━━━ Text segment
The Irish Independent notes that Tallaght computer manual printer Microprint is to close its doors in April, with the loss of 130 jobs. The company cited declining volumes in the computer manual market, uncertainty over contracts, competition from UK-based magazine printers and a high cost-base as the key reasons for its decision to close.
The Irish Examiner reports that bookmaker Paddy Power grew its online betting turnover by one-fifth to EUR629.7 million in 2007, with online operating profit rising by 36 percent to EUR32 million. The number of customers using its internet sites last year rose by 32 percent to just over 145,000 people.
Separately, the paper says that online gambling continues to flourish in Ireland, with betting exchange Betfair having a turnover of EUR15 million in the year to April 2007, a figure expected to rise significantly. Betfair expects to double its Irish business between April of 2005 and 2008.
The paper also says that Ticketmaster is raking in money from sold-out concerts by re-selling tickets on its own auction website -- despite condemning fans for doing the same a year ago. Last year, online and box-office ticket-seller Ticketmaster threatened to invalidate any music or sporting tickets sold at inflated prices on auction websites such as eBay. But now Ticketmaster has purchased GetMeIn.com, a re-sale website allowing fans to buy and sell hard-to-find tickets for must-see events.
According to the Wall Street Journal, Mitsubishi Electric has said it will pull out of its unprofitable mobile phone business. The conglomerate, which expects to book JPY100 billion in revenue from the business in the fiscal year ending this month, said it will cease developing products. The move will result in a JPY17 billion hit. Other manufacturers are expected to follow suit.
━━━━━━
Your tasks:
[A] Copy out a passage of the business news roundup verbatim, beginning at the words that contain "The paper also" and stopping after "to follow suit.".
[B] Summarize the business news roundup in three sentences.
[C] Resume the business news roundup, starting after its final sentence.
━━━ Record set
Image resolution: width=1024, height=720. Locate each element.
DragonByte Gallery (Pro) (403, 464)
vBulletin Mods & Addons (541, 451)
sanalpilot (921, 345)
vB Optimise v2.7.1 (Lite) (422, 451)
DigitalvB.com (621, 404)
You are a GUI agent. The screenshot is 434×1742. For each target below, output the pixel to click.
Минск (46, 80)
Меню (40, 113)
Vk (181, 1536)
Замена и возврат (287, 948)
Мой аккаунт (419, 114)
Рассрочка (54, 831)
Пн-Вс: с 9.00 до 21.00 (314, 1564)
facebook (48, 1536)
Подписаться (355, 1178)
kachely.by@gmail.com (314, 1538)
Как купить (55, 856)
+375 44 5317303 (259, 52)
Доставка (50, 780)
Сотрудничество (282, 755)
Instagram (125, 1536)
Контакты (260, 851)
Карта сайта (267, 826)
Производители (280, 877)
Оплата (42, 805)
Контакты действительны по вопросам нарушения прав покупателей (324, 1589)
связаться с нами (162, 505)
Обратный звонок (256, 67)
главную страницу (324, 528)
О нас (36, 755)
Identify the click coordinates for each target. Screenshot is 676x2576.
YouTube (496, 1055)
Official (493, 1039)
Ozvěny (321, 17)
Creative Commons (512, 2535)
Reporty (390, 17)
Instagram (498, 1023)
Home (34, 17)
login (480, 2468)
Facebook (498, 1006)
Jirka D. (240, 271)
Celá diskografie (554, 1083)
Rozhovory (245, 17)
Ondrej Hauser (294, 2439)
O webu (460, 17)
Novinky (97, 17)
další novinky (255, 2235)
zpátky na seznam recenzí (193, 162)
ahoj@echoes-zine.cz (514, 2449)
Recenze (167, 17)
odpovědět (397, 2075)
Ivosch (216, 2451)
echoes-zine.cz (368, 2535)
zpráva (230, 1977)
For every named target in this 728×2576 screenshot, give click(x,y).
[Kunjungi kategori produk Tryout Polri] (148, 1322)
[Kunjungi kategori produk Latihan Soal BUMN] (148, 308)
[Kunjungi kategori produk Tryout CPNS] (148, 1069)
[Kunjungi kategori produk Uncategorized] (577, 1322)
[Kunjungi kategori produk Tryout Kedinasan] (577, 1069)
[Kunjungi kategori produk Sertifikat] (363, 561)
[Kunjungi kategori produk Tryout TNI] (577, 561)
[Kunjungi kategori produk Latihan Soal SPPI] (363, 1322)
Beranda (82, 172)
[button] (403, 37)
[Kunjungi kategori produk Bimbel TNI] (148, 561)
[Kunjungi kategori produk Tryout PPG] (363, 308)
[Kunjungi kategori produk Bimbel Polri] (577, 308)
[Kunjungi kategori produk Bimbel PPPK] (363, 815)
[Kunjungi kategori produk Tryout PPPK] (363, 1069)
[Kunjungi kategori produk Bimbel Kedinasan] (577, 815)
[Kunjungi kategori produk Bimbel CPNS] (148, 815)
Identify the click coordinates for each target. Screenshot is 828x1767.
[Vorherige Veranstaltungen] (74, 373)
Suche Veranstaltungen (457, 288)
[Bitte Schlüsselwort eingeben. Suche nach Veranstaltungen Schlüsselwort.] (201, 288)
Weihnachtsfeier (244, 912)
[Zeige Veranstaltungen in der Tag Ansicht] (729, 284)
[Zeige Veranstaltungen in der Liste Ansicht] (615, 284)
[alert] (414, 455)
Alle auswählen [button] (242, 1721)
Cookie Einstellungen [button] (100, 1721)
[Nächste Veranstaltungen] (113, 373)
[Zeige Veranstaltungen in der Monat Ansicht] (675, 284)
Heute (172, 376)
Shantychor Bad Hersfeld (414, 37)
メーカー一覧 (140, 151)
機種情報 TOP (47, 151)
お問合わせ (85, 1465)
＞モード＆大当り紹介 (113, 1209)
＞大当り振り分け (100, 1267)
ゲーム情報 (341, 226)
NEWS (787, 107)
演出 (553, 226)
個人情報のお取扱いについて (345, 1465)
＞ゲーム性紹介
━━━━━━
Answers for the tasks:
[A]
The paper also says that Ticketmaster is raking in money from sold-out concerts by re-selling tickets on its own auction website -- despite condemning fans for doing the same a year ago. Last year, online and box-office ticket-seller Ticketmaster threatened to invalidate any music or sporting tickets sold at inflated prices on auction websites such as eBay. But now Ticketmaster has purchased GetMeIn.com, a re-sale website allowing fans to buy and sell hard-to-find tickets for must-see events.
According to the Wall Street Journal, Mitsubishi Electric has said it will pull out of its unprofitable mobile phone business. The conglomerate, which expects to book JPY100 billion in revenue from the business in the fiscal year ending this month, said it will cease developing products. The move will result in a JPY17 billion hit. Other manufacturers are expected to follow suit.

[B] Tallaght computer manual printer Microprint is to close in April with the loss of 130 jobs, citing declining volumes, contract uncertainty, competition from UK-based magazine printers and a high cost-base. Online gambling is growing in Ireland: Paddy Power raised its online betting turnover by one-fifth to EUR629.7 million in 2007, and Betfair had a turnover of EUR15 million in the year to April 2007. Ticketmaster has bought the re-sale website GetMeIn.com despite threatening a year earlier to invalidate tickets resold at inflated prices, and Mitsubishi Electric will pull out of its unprofitable mobile phone business at a cost of JPY17 billion.

[C]
The paper also notes that Apple's stock sank on Monday after two analysts lowered their price targets for Apple shares. Apple shares lost 2.6 percent, falling to USD121.73 on the Nasdaq after analysts from Banc of America Securities and RBC Capital Markets lowered their price targets. RBC analyst Mike Abramsky said the launch of Apple's 3G iPhone this summer could be delayed by operators' testing and fine-tuning of the product. Banc of America Securities analyst Scott Craig also lowered sales estimates for both the iPod and the iPhone in the fiscal second quarter, pointing to continuing consumer and production weakness.
The paper also reports that Intel reduced its gross profit margin forecast for the first quarter, blaming lower prices for flash memory chips. Intel said it now expects its first quarter gross profit margin to be 54 percent, plus or minus a percentage point, compared with a forecast in mid-January of 56 percent, plus or minus a couple of points. Intel's shares fell 3 percent in after-hours trading following the announcement.